BACKGROUND
Machine learning (ML) is increasingly used and holds large potential in scientific fields traditionally driven by physical models and process-based explanations, such as Earth and environmental sciences. ML enables researchers to analyze large datasets, uncover patterns, and develop models that complement traditional approaches in understanding complex environmental systems and processes.
However, ML models often lack transparency and scientific interpretability, making it difficult to:
- Verify whether predictions align with real-world physics and scientific principles.
- Identify errors, biases, or unintended shortcuts in model reasoning.
- Communicate findings in a way that is scientifically meaningful and justifiable.
To address these challenges, multiple approaches exist to improve ML trustworthiness in scientific research including explainable AI (XAI) techniques and physics-informed ML modeling. But these techniques also have limitations, and it is essential to understand what ML models can and cannot do when applying them to your field of research.
WORKSHOP GOAL
By the end of the workshop, participants will have an overview of the role of ML in environmental research and how to assess and interpret models. They will be able to analyze model predictions and identify key factors influencing the results. Additionally, they will know ways to integrate scientific knowledge into ML models to improve model reliability in research fields traditionally guided by physical principles.

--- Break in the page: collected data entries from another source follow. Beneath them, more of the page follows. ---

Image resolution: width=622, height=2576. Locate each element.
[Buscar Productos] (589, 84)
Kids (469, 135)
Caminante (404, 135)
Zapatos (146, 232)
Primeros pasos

While Python will be used for demonstrations, participants will focus on understanding concepts rather than programming.
WORKSHOP CONTENT
- An overview of how ML works, focusing on core concepts rather than coding details.
- The role (potential and limitations) of different approaches to improving the transparency and scientific reliability of ML models in Earth and environmental sciences.
- Introduction to key techniques such as SHAP values and partial dependence plots for explainability, alongside physics-informed methods for integrating scientific constraints into ML models.
- Practical exploration in Python, using prepared scripts to analyze and discuss ML model outputs.
TARGET AUDIENCE & PRIOR KNOWLEDGE
This training is for researchers in physics-driven sciences who want to explore explainability techniques in machine learning. Participants
should be comfortable reading advanced Python code, but prior experience with machine learning is not required. The
Quickstart Python for Quantitative Data training can provide a basic preparation.
TECHNICAL REQUIREMENTS
ABOUT THE TRAINER
Annika Nolte is a data scientist for training and consulting at the DSC. She holds a master’s degree in Environmental Sciences from the Technical University of Braunschweig (2019). She has over five years of experience in scientific programming, specializing in data management and processing, hydroinformatics, geospatial analysis, and AI for environmental modeling. In training and consulting, Annika draws on her research background and broad interdisciplinary expertise in Earth system sciences.